**DOCUMENT SECTION:**
1 Timothy 3

CHAPTER 3

1 Timothy 3:1-16 . RULES AS TO BISHOPS (OVERSEERS) AND DEACONS. THE CHURCH, AND THE GOSPEL MYSTERY NOW REVEALED TO IT, ARE THE END OF ALL SUCH RULES.

1. Translate as Greek, "Faithful is the saying." A needful preface to what follows: for the office of a bishop or overseer in Paul's day, attended as it was with hardship and often persecution, would not seem to the world generally a desirable and "good work."
desire--literally, "stretch one's self forward to grasp"; "aim at": a distinct Greek verb from that for "desireth." What one does voluntarily is more esteemed than what he does when asked ( 1 Corinthians 16:15 ). This is utterly distinct from ambitious desires after office in the Church. ( James 3:1 ).
bishop--overseer: as yet identical with "presbyter" ( Acts 20:17 Acts 20:28 , Titus 1:5-7 ).
good work--literally, "honorable work." Not the honor associated with it, but the work, is the prominent thought ( Acts 15:38 , Philippians 2:30 ; compare 2 Timothy 4:5 ). He who aims at the office must remember the high qualifications needed for the due discharge of its functions.

2. The existence of Church organization and presbyters at Ephesus is presupposed ( 1 Timothy 5:17 1 Timothy 5:19 ). The institution of Church widows ( 1 Timothy 5:3-25 ) accords with this. The directions here to Timothy, the president or apostolic delegate, are as to filling up vacancies among the bishops and deacons, or adding to their number. New churches in the neighborhood also would require presbyters and deacons. Episcopacy was adopted in apostolic times as the most expedient form of government, being most nearly in accordance with Jewish institutions, and so offering the less obstruction through Jewish prejudices to the progress of Christianity. The synagogue was governed by presbyters, "elders" ( Acts 4:8 , 24:1 ), called also bishops or overseers. Three among them presided as "rulers of the synagogue," answering to "bishops" in the modern sense [LIGHTFOOT, Hebrew and Talmudic Exercitations], and one among them took the lead. AMBROSE (in The Duties of the Clergy [2.13], as also BINGHAM [Ecclesiastical Antiquities, 2.11]) says, "They who are now called bishops were originally called apostles. But those who ruled the Church after the death of the apostles had not the testimony of miracles, and were in many respects inferior. Therefore they thought it not decent to assume to themselves the name of apostles; but dividing the names, they left to presbyters the name of the presbytery, and they themselves were called bishops." "Presbyter" refers to the rank; "bishop," to the office or function. Timothy (though not having the name) exercised the power at Ephesus then, which bishops in the modern sense more recently exercised.

**DATA ROWS:**
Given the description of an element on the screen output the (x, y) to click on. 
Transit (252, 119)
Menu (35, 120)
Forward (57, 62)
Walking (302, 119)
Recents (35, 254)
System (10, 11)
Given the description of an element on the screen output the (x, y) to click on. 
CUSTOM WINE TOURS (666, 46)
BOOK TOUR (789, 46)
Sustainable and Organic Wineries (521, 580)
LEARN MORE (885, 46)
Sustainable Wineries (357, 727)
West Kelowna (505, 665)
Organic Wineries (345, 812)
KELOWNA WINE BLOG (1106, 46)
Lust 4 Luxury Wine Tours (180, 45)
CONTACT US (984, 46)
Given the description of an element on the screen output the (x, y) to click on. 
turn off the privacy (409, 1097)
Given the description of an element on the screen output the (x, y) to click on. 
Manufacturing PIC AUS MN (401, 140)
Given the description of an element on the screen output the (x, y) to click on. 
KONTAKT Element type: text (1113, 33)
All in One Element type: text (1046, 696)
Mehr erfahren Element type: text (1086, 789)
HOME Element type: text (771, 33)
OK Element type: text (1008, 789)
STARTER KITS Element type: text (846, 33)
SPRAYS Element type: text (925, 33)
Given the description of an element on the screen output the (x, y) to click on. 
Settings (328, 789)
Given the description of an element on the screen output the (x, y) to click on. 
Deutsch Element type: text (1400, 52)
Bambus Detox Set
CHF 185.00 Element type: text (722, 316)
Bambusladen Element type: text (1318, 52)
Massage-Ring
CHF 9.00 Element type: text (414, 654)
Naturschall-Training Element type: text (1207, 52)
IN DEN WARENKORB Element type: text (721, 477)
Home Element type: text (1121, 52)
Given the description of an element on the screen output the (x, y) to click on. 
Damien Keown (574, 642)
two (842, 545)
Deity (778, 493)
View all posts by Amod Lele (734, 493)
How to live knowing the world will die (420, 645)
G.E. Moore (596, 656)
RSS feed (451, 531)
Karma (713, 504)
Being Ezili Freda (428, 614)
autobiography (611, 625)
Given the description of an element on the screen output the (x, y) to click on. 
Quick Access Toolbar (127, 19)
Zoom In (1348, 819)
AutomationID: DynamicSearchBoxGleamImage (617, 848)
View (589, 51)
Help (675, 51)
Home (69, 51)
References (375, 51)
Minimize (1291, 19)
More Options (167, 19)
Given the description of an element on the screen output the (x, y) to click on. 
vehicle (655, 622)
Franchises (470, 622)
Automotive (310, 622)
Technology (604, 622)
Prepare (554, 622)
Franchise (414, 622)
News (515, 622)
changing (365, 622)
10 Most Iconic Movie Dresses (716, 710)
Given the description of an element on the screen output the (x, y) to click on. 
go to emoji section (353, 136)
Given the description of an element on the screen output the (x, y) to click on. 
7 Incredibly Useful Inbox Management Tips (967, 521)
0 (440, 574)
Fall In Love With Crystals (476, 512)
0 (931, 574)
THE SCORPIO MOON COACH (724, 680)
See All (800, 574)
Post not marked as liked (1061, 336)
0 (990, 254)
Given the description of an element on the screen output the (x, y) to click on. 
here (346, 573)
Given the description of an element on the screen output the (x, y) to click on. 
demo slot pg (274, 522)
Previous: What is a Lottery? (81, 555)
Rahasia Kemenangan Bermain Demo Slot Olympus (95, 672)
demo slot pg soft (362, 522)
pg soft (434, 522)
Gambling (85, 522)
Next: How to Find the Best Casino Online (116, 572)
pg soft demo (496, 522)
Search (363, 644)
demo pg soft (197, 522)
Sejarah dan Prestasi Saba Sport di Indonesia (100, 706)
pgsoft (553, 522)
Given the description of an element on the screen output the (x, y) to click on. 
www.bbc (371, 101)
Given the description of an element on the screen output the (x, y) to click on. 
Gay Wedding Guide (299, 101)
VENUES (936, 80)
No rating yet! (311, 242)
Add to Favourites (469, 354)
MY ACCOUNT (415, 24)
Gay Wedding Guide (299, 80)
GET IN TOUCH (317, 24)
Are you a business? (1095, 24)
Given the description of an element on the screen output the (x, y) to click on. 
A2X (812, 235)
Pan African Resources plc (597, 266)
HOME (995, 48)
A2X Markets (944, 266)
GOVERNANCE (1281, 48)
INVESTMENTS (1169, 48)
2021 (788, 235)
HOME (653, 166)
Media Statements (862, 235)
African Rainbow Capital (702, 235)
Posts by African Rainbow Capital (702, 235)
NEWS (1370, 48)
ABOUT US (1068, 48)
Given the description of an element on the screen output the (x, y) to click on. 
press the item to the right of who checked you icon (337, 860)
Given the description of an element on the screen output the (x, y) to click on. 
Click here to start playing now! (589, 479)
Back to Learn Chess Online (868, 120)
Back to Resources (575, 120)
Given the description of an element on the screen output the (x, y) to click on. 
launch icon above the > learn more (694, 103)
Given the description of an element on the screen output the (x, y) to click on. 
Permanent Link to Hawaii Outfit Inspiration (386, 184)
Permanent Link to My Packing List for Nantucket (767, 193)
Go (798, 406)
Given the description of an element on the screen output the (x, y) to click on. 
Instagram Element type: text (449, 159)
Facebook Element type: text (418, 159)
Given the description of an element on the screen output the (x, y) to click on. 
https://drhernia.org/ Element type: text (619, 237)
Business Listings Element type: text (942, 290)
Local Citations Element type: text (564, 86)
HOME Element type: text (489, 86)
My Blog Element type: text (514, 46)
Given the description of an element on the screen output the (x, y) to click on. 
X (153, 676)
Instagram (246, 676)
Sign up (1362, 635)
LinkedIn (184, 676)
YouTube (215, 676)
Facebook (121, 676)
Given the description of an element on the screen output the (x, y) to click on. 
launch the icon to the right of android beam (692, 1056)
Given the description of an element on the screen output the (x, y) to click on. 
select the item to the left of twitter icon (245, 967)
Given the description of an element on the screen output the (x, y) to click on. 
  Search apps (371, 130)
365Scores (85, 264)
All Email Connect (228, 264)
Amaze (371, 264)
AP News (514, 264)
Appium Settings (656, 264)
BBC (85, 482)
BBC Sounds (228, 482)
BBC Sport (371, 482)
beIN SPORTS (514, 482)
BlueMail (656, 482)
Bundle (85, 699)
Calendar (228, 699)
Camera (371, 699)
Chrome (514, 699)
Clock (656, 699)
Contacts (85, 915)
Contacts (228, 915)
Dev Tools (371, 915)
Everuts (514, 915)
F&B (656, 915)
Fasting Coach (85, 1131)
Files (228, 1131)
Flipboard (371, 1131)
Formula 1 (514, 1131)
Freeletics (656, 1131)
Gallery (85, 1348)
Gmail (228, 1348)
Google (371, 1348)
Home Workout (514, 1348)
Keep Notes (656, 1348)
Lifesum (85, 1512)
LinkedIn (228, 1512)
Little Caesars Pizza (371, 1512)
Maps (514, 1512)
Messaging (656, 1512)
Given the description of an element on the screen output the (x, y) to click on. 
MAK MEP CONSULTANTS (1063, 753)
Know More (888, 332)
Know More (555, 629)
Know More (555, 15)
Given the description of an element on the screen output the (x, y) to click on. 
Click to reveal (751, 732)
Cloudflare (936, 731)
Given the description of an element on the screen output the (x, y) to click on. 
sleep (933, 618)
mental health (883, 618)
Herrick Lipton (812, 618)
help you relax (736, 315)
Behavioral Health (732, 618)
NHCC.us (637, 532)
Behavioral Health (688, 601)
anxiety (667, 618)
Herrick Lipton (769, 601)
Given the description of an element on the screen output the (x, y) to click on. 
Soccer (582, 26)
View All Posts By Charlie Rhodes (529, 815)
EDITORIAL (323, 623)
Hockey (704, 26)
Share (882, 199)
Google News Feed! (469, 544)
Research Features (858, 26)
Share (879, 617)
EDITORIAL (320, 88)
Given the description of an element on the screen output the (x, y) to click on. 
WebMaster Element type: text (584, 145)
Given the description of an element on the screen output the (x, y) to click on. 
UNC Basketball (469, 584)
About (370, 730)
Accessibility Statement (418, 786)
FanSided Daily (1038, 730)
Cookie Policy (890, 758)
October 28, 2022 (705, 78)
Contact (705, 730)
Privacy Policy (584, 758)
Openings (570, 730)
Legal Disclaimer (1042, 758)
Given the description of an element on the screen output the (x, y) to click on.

**EXERCISE INSTRUCTIONS:** Repeat everything in the commentary on 1 Timothy 3 from "1 Timothy 3:1-16 ." down to "James 3:1 ).".

**SOLUTION:**
1 Timothy 3:1-16 . RULES AS TO BISHOPS (OVERSEERS) AND DEACONS. THE CHURCH, AND THE GOSPEL MYSTERY NOW REVEALED TO IT, ARE THE END OF ALL SUCH RULES.

1. Translate as Greek, "Faithful is the saying." A needful preface to what follows: for the office of a bishop or overseer in Paul's day, attended as it was with hardship and often persecution, would not seem to the world generally a desirable and "good work."
desire--literally, "stretch one's self forward to grasp"; "aim at": a distinct Greek verb from that for "desireth." What one does voluntarily is more esteemed than what he does when asked ( 1 Corinthians 16:15 ). This is utterly distinct from ambitious desires after office in the Church. ( James 3:1 ).